Back in 2013, I came up with a short film idea with a filmmaker friend from NYC. The focus was to be on the many leaving parties I kept having in Brooklyn. So I wrote a story. He was going to do the film. Then life got in the way and the project never came to life.
Fast-forward: While launching a new publication in Zagreb, I got wind of a young artist named Klarxy and fell in love with her work. Her travel-inspired drawings really spoke to me. I knew I wanted a piece by Klarxy. When I reached out, she asked me to send her a story. What I sent was the piece I wrote for that short film that never materialized.
In response, Klarxy came up with this. And I am in love. This suitcase is currently traveling by mail from the UK, where Klarxy is studying, to Croatia. As I wait for the suitcase, thought I’d share the story and Klarxy’s suitcase.
LEAVING
The first time you leave, you have no plan or trajectory. No belonging. You don’t look back. Like turning away from an impossible love.
Then you wander. On six continents. For twenty years.
You take off with such ease that saying goodbye becomes but a gentle breeze.
You leave parents, friends, lovers, soul mates… Easily. A lot.
There’s no sense to your departures. You just keep on leaving.
Then you put down roots. You choose one of the world’s most transient cities. Where everyone is just passing through.
But the world keeps calling and you keep leaving.
Suddenly you’re gone more than present. Leaving turns habit.
Your goodbye parties become a regular thing. At the last one, a friend says: ” I just realized I met you here at the loft at your leaving party a couple of years ago.”
Comings and goings become countless. You make it a custom to pass through customs.
The runways of JFK feel like the worn-out sofa bed of your Brooklyn living room.

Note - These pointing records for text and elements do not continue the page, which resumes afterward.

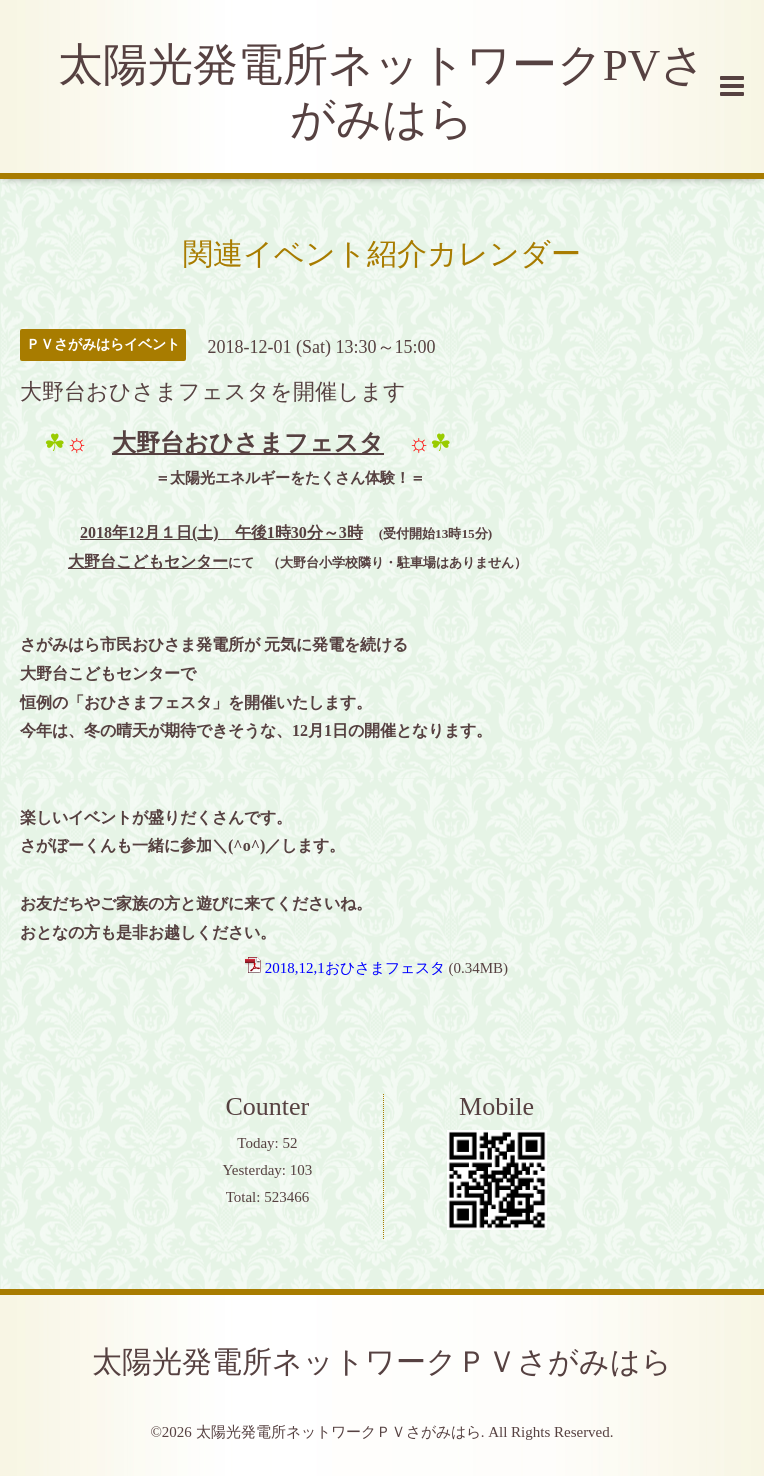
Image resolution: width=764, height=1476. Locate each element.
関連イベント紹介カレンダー (382, 253)
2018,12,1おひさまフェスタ (355, 968)
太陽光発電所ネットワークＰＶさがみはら (382, 1361)
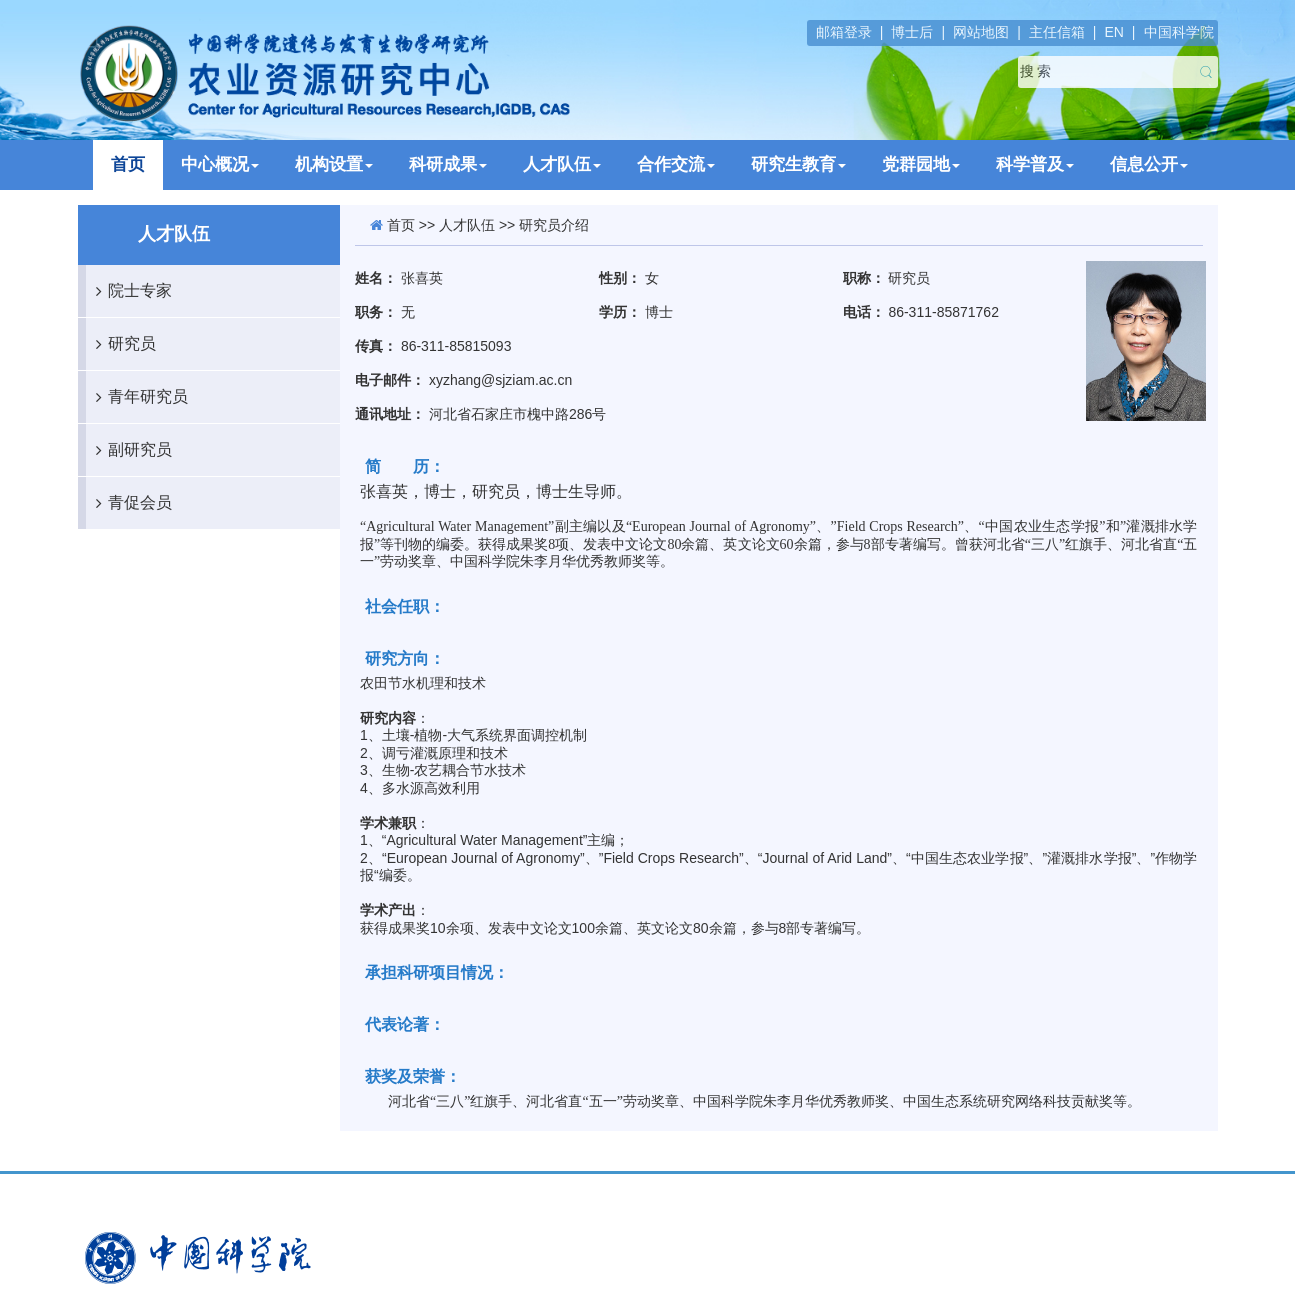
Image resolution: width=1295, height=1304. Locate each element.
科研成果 (448, 164)
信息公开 (1149, 164)
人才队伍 (562, 164)
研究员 (121, 344)
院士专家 (129, 291)
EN (1113, 32)
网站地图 (981, 32)
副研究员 (129, 450)
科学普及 (1035, 164)
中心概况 (220, 164)
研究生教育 (798, 164)
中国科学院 (1179, 32)
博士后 (912, 32)
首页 (128, 164)
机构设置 (334, 164)
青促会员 (129, 503)
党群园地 (921, 164)
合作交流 (676, 164)
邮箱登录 (844, 32)
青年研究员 (137, 397)
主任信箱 (1057, 32)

And then you get a call. One of those that come from a quiet little place inside.
From the window of your rented apartment, back in the city where it all started, you see the hospital where you were born and another, up the hill, where your father took his last breath.
That view gets you thinking: The world is split into two kinds of people – those who leave their place of birth, by necessity and need or by restless spirit, and those who stay.
There’s beauty in both – strength in staying, sticking through it all – war, peace, famine, bounty, losses and loves failed.
There’s strength in picking up and leaving – no looks back, carefully administered emotional anesthesia allowing you to shed no tears…
But what when your biggest talent, your mark on the world becomes – leaving yet again for some other place?
When departures become your forte, the fight becomes to stay.
Can you see yourself change if the world around you shifts shape as you move?
Faces and places fade out, as others came into view.
A montage of a life lived, where leaving is the drug, and the only thread through it all.
What if you simply stop leaving? Do you become someone else?
Who are you as you leave from place to place? Someone different every time?
Perhaps it’s only in stillness, when you pause all movement, that you can see the blueprint of your wanderlust.
Once you’ve seen the collage of all your leavings, suddenly it’s as if you’ve never left. Suddenly it’s as if you belong.